Collected data:
>>>
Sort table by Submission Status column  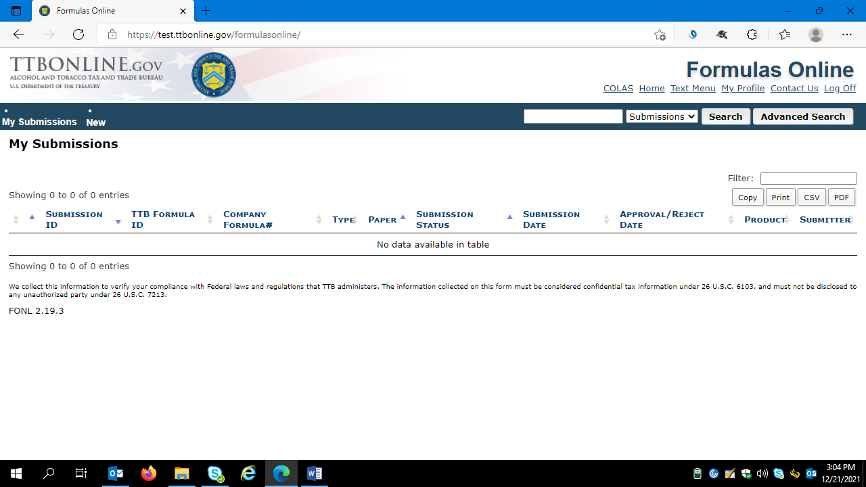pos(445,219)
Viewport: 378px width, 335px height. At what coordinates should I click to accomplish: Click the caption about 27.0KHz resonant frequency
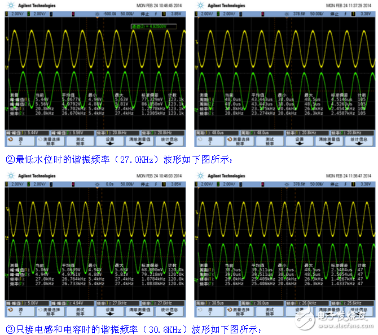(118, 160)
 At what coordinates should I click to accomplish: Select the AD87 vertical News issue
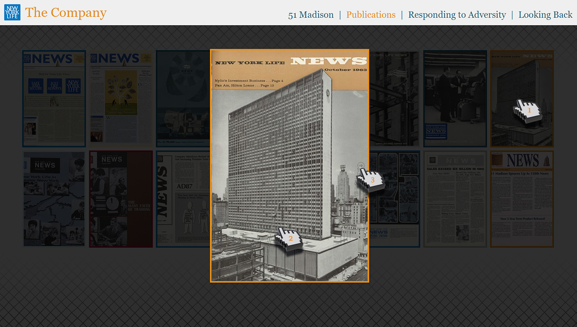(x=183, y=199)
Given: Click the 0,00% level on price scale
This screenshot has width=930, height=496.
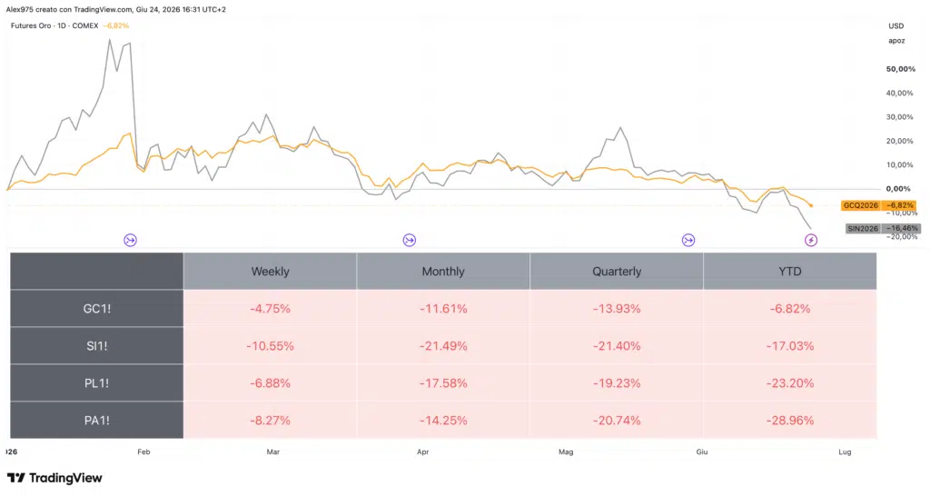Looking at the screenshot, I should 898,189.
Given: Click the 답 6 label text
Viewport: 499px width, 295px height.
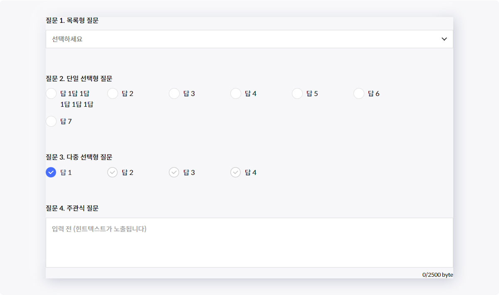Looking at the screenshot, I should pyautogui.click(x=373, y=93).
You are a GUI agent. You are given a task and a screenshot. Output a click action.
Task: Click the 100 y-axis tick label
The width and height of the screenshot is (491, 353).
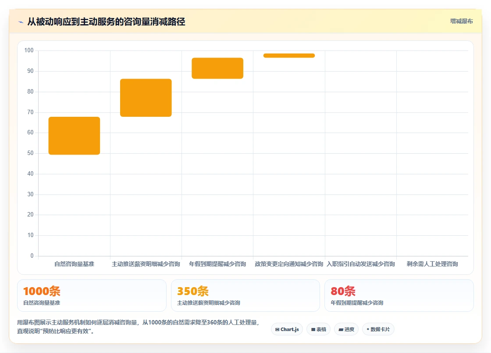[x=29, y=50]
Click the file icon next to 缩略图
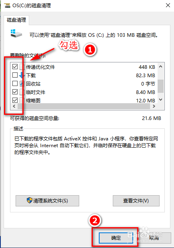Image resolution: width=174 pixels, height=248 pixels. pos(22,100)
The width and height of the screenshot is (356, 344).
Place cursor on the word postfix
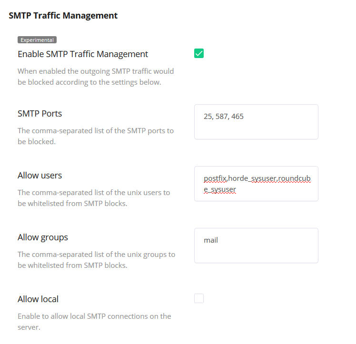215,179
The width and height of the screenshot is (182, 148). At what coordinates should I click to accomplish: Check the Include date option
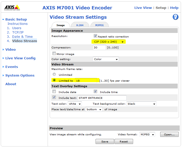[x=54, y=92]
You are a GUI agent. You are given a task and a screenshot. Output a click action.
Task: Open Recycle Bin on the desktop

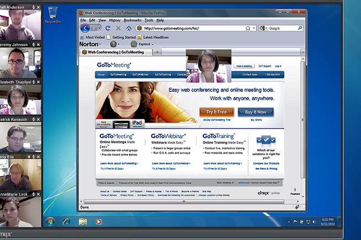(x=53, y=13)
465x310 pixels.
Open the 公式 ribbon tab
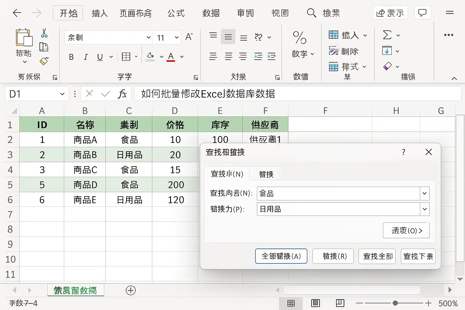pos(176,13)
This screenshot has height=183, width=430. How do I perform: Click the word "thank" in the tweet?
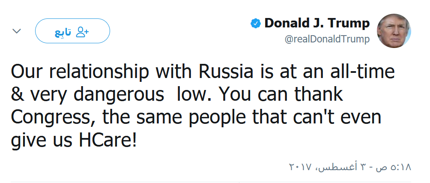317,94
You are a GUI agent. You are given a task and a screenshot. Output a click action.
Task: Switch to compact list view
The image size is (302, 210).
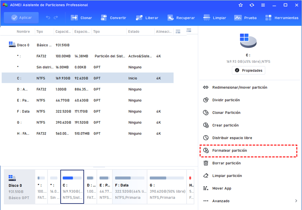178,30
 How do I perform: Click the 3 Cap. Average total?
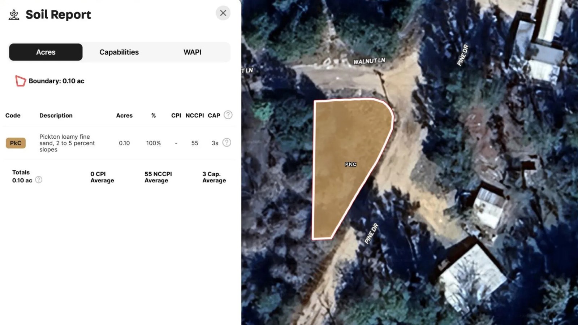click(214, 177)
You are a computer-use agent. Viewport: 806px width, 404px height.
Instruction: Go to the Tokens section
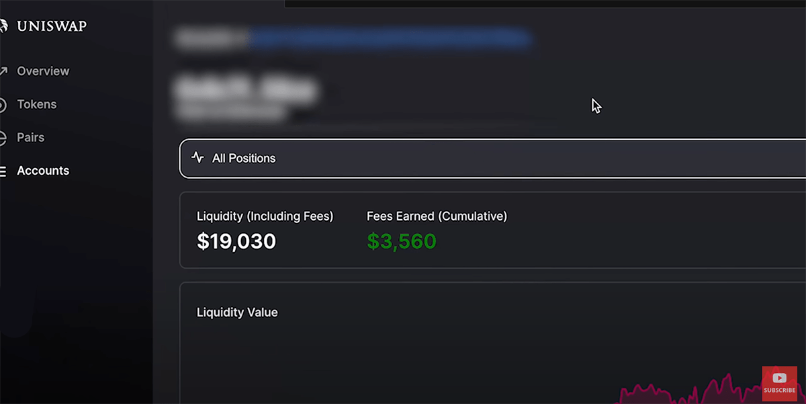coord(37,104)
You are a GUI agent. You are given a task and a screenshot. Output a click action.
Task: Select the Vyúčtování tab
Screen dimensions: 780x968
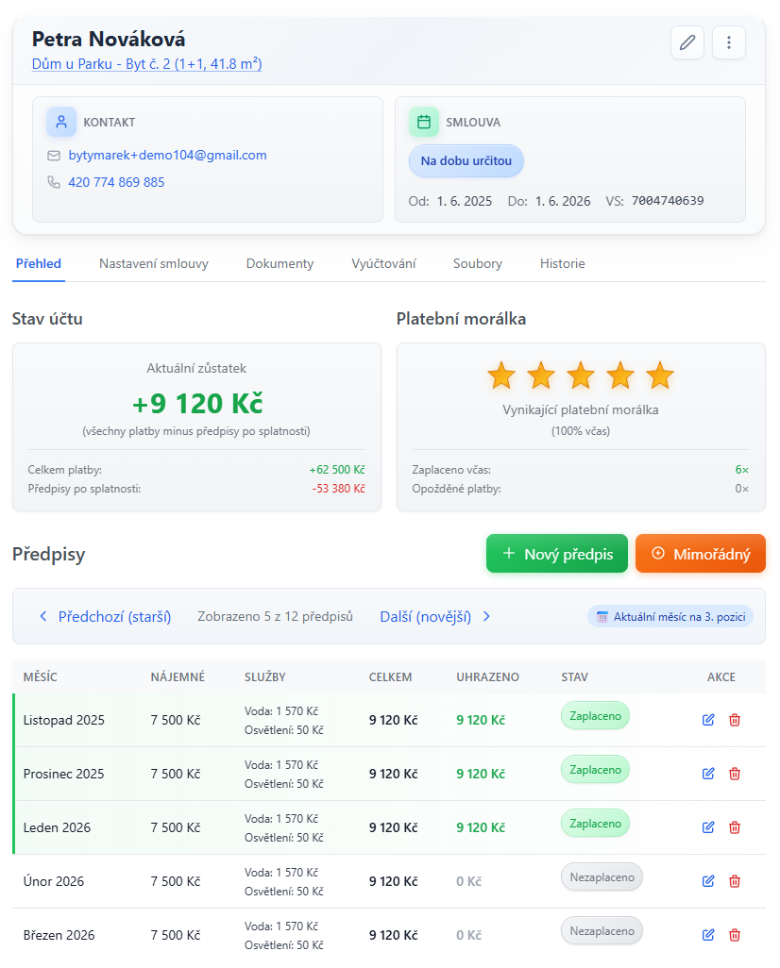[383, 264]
<<<
• [Your objective]
Beginning with the line that holds "Open the 公式 ribbon tab", return each line through the end of the records above exactly. Do not include pictures.

• [Task solution]
Open the 公式 ribbon tab
pos(176,13)
This screenshot has height=183, width=430. How do I perform: Click the word "thank" in the tweet?
317,94
You are a GUI agent. You are given a task and a screenshot. Output a click action.
Task: Switch to compact list view
The image size is (302, 210).
178,30
 How do I perform: Click the 3 Cap. Average total?
click(214, 177)
You are a computer-use agent. Viewport: 806px width, 404px height.
Instruction: Go to the Tokens section
coord(37,104)
You are a GUI agent. You are given a task and a screenshot. Output a click action.
Task: Select the Vyúčtování tab
Screen dimensions: 780x968
[383, 264]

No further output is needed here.